Martinique Ferreira (24) from Cape Town has been stranded on her own in her family holiday’s home at Kleimond while her parents and sister can’t leave Bloemfontein, where they live.
When lockdown was announced, her family couldn’t get to Kleinmond in time, says Martinique, who was Miss Free State in 2015 and among the top 35 contestants in the 2019 Miss South Africa contest.
To pass the time, she’s creating art that reflect her lockdown experience.
“The positive side is that I’m losing myself again in colour, paint fumes and getting high on turpentine and acrylics. Something good has to come from this, and in my case it’s my art,” Martinique says.
“When you’re on your own like this, you need to express your emotions and thoughts, especially the longing for human touch,” she adds.
After matriculating from Bloemfontein’s Hoërskool Sentraal six years ago, Martinique studied fine art for a year at the University of the Free State, then switched to a BA degree, majoring in psychology and philosophy.
“It’s funny how you get back to your passion and the things that make you feel safe during crazy times,” she says. “Your passion keeps you sane in insane times.”
Martinique says very few of her friends knew she could draw and paint and were surprised when she shared her art on social media.

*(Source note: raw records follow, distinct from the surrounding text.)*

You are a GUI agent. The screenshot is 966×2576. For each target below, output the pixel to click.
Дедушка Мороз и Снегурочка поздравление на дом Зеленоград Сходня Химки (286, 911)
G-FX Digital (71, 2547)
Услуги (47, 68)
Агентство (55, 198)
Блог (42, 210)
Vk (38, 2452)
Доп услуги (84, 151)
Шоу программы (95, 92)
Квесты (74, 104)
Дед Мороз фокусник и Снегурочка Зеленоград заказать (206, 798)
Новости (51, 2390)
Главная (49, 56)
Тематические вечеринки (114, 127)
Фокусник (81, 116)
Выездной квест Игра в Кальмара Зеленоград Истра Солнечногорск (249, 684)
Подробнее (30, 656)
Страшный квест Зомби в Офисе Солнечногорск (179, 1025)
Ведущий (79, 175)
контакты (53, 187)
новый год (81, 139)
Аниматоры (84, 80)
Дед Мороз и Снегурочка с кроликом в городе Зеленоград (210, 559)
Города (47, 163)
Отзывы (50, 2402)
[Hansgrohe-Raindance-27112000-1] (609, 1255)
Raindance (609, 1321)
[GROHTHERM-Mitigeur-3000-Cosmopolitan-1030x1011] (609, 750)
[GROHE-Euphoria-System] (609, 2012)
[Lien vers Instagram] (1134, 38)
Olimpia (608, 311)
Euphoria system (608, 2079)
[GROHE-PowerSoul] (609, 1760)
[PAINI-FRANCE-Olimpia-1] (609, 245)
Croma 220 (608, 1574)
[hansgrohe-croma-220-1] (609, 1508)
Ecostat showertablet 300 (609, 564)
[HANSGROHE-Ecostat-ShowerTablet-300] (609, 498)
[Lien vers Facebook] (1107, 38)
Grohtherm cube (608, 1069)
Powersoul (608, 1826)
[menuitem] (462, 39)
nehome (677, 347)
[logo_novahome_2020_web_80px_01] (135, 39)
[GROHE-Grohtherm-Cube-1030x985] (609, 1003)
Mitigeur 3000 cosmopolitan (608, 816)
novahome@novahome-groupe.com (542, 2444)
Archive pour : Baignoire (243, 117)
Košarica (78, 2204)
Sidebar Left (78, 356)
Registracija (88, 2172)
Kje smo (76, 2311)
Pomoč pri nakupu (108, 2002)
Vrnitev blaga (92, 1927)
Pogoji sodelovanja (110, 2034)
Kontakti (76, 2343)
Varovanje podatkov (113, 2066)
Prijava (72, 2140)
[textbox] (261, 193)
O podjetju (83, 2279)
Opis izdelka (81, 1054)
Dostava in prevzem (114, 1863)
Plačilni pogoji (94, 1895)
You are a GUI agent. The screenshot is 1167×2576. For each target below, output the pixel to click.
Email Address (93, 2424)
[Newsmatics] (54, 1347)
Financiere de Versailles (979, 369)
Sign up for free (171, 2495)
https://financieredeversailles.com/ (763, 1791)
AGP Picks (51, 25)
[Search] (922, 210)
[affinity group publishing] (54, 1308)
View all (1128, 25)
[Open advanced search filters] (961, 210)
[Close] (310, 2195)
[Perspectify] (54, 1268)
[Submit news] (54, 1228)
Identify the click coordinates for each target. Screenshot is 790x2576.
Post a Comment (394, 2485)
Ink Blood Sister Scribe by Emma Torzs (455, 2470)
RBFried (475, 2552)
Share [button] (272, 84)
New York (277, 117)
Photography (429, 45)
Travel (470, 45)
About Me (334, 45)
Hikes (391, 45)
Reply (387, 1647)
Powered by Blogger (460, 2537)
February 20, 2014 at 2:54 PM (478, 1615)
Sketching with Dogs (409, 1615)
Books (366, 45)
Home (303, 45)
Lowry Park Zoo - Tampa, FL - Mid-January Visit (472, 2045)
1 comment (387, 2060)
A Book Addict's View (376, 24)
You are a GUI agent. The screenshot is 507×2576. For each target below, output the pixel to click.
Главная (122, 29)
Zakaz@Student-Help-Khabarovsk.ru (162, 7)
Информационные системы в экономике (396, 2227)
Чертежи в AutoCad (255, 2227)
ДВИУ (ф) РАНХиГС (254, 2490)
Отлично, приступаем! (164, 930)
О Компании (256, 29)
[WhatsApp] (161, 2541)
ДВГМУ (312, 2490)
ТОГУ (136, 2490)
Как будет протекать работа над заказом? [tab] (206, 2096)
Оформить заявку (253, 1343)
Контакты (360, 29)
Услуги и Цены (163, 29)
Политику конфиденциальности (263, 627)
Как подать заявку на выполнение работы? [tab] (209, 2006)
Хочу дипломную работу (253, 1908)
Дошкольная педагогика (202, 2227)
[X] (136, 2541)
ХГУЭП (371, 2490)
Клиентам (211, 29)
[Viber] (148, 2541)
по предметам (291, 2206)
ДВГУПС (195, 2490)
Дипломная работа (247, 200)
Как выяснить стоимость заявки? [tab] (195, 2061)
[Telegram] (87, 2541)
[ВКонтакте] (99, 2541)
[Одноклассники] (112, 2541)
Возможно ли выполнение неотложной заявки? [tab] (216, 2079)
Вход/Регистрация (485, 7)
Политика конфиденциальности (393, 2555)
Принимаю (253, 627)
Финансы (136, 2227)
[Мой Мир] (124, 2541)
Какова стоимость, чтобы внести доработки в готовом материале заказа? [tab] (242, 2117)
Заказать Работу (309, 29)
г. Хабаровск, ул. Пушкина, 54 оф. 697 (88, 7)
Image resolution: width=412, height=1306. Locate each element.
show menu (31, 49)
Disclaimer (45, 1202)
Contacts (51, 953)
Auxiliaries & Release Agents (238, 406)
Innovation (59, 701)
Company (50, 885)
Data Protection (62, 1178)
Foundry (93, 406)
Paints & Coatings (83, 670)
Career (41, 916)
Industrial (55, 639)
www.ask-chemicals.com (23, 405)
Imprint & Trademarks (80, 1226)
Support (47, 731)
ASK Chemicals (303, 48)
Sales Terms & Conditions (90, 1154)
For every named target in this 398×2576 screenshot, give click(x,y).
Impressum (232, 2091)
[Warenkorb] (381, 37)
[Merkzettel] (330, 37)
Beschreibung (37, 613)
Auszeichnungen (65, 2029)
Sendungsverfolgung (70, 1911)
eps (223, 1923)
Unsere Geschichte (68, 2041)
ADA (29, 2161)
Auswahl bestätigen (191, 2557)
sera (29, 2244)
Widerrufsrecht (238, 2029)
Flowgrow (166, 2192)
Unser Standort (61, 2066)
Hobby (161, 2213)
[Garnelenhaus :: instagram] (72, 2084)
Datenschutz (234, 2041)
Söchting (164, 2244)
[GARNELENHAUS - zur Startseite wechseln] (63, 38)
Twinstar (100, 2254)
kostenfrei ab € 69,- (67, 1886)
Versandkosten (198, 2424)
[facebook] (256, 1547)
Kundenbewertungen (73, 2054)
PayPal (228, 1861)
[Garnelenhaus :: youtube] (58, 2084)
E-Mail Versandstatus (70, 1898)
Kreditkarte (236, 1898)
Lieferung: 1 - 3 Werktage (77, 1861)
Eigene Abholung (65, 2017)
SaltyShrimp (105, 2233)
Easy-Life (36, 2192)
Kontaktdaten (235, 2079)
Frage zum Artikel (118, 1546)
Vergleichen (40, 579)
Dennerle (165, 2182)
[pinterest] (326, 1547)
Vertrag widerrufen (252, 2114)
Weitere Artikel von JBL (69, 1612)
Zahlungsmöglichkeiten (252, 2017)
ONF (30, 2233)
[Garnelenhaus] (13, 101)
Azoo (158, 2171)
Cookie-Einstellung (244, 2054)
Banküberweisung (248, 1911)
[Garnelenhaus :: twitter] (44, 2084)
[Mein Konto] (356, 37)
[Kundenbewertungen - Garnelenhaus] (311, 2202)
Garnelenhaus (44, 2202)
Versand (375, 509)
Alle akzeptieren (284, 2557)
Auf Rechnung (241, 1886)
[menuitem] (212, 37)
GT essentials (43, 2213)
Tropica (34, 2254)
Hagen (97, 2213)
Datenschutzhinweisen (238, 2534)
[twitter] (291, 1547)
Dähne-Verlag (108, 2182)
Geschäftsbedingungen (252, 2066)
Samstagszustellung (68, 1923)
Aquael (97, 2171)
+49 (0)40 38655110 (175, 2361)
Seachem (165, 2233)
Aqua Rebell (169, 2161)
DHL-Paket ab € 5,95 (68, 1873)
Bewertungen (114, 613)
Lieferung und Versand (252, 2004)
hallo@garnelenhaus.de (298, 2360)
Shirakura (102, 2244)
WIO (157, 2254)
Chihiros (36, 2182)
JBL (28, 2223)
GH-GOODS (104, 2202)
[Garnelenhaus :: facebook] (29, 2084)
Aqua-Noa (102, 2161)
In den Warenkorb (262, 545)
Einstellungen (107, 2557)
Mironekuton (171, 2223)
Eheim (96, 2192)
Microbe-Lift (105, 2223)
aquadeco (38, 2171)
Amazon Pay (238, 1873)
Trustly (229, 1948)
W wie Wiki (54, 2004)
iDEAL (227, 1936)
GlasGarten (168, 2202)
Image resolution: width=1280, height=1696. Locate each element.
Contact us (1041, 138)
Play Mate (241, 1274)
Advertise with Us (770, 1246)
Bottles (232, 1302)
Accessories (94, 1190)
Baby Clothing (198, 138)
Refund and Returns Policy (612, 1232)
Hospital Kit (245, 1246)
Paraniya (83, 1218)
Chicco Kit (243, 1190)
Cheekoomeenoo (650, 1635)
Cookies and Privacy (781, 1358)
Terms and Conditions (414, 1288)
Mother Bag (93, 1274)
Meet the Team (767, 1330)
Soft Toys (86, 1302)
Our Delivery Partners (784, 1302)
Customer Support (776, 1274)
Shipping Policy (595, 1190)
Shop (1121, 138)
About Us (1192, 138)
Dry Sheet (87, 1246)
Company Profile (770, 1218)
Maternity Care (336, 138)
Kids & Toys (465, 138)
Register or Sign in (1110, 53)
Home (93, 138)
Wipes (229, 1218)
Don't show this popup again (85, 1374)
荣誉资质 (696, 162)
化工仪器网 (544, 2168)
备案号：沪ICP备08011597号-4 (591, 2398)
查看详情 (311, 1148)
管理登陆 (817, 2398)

She moved to Cape Town last year and was set to open a coffee shop in Roeland Street with a partner on 1 April when the lockdown was announced.
Martinique says her love of coffee comes from her dad, Kulu Ferreira, a former Springbok rugby player from the 1980s. He also played flank for Western Province and Northern Free State.
“My dad frequented a coffee shop almost every morning before dropping me at school,” she says. “One might say I grew up in coffee shops!”
Like many of us, she admits to frequent snacking during lockdown.
“I stay in touch with my friends and family with technology but I have this longing inside no amount of food can satisfy – longing for human touch.”